**Exercise:**
Nothing in the listing below should be skipped, so transcribe it all exactly.

**The input:**
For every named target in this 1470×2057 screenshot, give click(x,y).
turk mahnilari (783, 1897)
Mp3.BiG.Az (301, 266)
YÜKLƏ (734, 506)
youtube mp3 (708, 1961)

**The answer:**
For every named target in this 1470×2057 screenshot, give click(x,y).
turk mahnilari (783, 1897)
Mp3.BiG.Az (301, 266)
YÜKLƏ (734, 506)
youtube mp3 (708, 1961)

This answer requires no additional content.